● Data to use:

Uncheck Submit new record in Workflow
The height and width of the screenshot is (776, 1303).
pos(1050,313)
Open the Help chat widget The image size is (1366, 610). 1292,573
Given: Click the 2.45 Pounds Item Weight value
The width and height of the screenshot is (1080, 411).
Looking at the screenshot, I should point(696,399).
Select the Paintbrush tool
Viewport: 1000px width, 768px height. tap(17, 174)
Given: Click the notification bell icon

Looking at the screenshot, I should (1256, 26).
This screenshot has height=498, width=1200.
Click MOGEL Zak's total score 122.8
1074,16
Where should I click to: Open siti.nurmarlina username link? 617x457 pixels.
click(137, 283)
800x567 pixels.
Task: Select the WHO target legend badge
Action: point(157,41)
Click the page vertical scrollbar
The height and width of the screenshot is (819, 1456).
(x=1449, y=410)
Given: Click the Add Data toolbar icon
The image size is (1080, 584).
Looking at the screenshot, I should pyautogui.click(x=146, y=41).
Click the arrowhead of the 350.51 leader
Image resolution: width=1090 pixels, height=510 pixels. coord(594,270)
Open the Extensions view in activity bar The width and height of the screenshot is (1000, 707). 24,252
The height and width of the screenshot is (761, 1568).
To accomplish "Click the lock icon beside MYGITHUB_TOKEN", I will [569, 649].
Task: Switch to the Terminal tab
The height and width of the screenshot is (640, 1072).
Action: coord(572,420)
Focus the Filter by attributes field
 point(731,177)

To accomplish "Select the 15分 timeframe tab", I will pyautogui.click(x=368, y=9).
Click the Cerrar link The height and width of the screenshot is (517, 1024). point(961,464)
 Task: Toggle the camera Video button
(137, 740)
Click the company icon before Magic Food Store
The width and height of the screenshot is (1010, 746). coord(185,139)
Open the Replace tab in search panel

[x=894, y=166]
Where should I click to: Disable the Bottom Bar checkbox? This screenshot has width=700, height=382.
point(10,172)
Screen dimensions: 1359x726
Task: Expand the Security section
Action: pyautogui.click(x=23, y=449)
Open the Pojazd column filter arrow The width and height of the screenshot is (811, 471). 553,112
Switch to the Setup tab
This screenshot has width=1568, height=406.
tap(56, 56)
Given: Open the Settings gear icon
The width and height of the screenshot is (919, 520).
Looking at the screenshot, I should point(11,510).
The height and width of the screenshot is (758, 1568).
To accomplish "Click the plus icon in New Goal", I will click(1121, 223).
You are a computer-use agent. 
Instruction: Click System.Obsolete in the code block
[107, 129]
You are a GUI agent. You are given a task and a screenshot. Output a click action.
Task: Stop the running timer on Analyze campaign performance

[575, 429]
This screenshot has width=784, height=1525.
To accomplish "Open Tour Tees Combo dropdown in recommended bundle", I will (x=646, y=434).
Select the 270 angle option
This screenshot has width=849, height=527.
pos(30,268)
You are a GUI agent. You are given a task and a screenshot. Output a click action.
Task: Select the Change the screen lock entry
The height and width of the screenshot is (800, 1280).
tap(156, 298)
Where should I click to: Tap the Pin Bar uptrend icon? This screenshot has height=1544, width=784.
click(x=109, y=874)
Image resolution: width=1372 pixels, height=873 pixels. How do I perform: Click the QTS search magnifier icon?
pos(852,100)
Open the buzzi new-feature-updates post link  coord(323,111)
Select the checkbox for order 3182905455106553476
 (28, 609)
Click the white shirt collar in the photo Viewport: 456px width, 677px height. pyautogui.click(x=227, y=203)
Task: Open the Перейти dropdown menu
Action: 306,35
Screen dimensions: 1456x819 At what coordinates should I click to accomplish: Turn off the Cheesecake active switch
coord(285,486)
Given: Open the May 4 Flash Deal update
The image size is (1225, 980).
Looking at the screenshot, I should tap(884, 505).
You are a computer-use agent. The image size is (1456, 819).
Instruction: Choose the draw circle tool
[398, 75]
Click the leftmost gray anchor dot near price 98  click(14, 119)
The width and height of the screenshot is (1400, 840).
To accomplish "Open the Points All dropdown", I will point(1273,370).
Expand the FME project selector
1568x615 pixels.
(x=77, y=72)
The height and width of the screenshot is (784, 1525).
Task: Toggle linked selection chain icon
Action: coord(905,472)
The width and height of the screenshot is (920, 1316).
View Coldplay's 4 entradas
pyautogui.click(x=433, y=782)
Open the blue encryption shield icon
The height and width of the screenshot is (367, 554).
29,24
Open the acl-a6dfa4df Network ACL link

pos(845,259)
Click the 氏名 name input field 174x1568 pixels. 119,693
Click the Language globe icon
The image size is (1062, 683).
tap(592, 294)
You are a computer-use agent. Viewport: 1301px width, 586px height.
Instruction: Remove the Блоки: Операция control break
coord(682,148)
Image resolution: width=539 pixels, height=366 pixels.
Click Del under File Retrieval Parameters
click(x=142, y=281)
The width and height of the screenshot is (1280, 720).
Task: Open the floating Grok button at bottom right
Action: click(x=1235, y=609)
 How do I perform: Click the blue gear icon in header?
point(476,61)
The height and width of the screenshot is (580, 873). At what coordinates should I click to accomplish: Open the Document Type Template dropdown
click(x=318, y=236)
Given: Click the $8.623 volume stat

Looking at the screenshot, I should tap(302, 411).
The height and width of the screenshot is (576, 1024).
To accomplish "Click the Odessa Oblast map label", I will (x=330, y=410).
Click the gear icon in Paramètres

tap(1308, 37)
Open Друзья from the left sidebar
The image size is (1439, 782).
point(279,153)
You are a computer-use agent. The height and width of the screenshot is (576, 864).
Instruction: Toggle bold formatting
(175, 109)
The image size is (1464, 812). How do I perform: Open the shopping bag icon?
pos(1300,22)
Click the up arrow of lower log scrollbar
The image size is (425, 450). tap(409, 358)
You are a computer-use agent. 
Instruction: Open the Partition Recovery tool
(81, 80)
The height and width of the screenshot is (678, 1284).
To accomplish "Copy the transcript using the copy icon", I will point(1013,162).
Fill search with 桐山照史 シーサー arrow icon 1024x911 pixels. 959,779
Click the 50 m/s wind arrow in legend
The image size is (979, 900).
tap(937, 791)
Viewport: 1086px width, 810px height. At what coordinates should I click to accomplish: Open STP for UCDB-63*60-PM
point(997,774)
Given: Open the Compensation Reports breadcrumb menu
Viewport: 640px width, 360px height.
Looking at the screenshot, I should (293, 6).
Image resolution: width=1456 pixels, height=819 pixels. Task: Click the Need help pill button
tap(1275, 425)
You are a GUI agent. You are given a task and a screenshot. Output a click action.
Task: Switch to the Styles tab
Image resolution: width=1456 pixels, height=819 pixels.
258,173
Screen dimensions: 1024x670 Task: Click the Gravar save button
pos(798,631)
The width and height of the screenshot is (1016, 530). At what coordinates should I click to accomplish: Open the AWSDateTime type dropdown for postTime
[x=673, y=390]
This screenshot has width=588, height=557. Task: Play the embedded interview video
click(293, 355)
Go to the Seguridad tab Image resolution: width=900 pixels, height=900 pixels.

● What needs to be done: Find every line in the records that contains the word "dimensions", and copy each one.

● Answer for the task:
Screen dimensions: 1359x726
Screen dimensions: 1456x819 At what coordinates should I click to accomplish: Turn off the Cheesecake active switch
Screen dimensions: 1024x670 Task: Click the Gravar save button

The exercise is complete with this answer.